50号の絵の下絵描きがやっと終わった。絵を描くのは大好きと言っても、色づけに入るまでの準備工程は難行には違いなく…。今度の絵は、老人ホーム「白寿苑」を定年退職された二人の女性が費用を出し合って私の絵を購入され、それを白寿苑に寄贈するというもの。お二人の気持に精一杯応えたいと懸命だけれど、準備に時間がかかった。でも色づけまでもうすぐだ。うれしい〜。

白寿苑の夏祭りの写真を参考資料にと預かっていたので一枚一枚眺めていた。あれ?この後ろ姿、私じゃない?さらに眺めていたら、写真の端っこに小さく両親の姿が!

そうか…。
両親と私の3人で祖母がお世話になっていた白寿苑の夏祭りに行った日の写真が今、私の手にあるのだ。父と母が楽しそうに話をしている。
思いがけない写真に思わず泣けてきた。
あの日の幸せな瞬間がいきなり飛び込んできたんだもの。
幸せだったんだね…。父の介護をしながらでも、祖母もまだ元気で、父も母も私もみんな笑っている。その時は大変だと思っていても幸せのど真ん中にいたのだ。後で母にも見せてあげよう。

テーブルに朝の光が強く差し込んできた。テーブルの上だけでも涼しそうにしようと、花器をガラスの器に変えて、そのまわりもガラスの置物を並べてみた。ガラスのカエルさんも水に浮かんで涼しそう。なかなかいいじゃん!と自画自賛。一瞬の喜び。こういうところにもささやかな幸せがある。

この前、デザイナーの室濱さんのお宅にお邪魔した。薪ストーブを買う事にしたお寺のご家族が、薪ストーブを長年使っている室濱さんに話を聞きたいということで、私が案内役になった。と言っても私も初めての訪問だ。石見町の里山にロッジ風に建っている家だと聞いていた。
庭のデッキは枕木が並べてあり、その横に山ほどの薪がところ狭しと並べられていた。ずいぶん沢山に見えても、一冬分の薪だというので驚いた。
小高いところにあるので、眺めも抜群。空気もいいし、木を縦に切ったむくのテーブルもいいし、何よりも薪ストーブ。やっぱりあったかそうだし、お洒落だし、いいな。ギターも置いてあり、家族の団らんが想像出来る。大きな木のテーブルも薪も自身の力仕事で得ているところがなおさら素晴らしい。
薪ストーブの煙突はまっすぐ上に延びて屋根に突き抜けた方が効率がいいのだそうだ。
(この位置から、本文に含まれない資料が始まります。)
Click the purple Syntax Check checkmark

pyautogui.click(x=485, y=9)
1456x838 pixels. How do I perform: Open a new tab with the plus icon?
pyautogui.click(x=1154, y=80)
薪の調達の方法も説明していた。『良かった!いい話が聞けて。』とみんな喜び、喜びついでに石見町名物のソフトクリームを食べて帰る事にした。
みんな、すごい笑顔で、楽しい一日だった。
私も薪ストーブ使う事にしようかな、と思ったけど、あのすごい数の薪を見たとたんにあきらめた。男手が無いもの。これが私のネックなんだなあ〜。
さて、オリンピックが始まり、生活リズムが狂いだした。でも4年に1度だもんね。がんばれニッポン!